[Start of section]
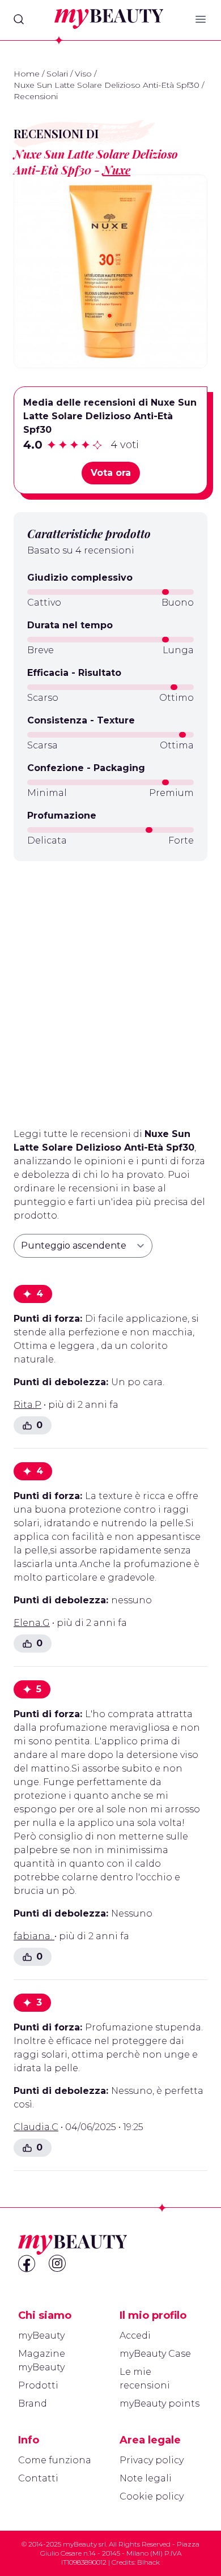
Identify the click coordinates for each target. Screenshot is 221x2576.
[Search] (19, 19)
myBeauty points (159, 2403)
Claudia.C (36, 2127)
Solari (57, 74)
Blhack (148, 2562)
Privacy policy (152, 2460)
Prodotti (38, 2385)
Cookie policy (152, 2496)
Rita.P (27, 1404)
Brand (32, 2403)
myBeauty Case (155, 2353)
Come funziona (54, 2460)
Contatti (38, 2478)
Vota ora (111, 472)
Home (27, 74)
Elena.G (32, 1622)
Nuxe (116, 169)
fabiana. (34, 1936)
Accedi (135, 2335)
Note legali (146, 2478)
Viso (83, 74)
[End of section]
REQUIRED WORK. Each record above should be restated word for word. The pictures should not appear.

RESULT OF THIS TASK.
Identify the click coordinates for each target. Screenshot is 221x2576.
[Search] (19, 19)
myBeauty points (159, 2403)
Claudia.C (36, 2127)
Solari (57, 74)
Blhack (148, 2562)
Privacy policy (152, 2460)
Prodotti (38, 2385)
Cookie policy (152, 2496)
Rita.P (27, 1404)
Brand (32, 2403)
myBeauty Case (155, 2353)
Come funziona (54, 2460)
Contatti (38, 2478)
Vota ora (111, 472)
Home (27, 74)
Elena.G (32, 1622)
Nuxe (116, 169)
fabiana. (34, 1936)
Accedi (135, 2335)
Note legali (146, 2478)
Viso (83, 74)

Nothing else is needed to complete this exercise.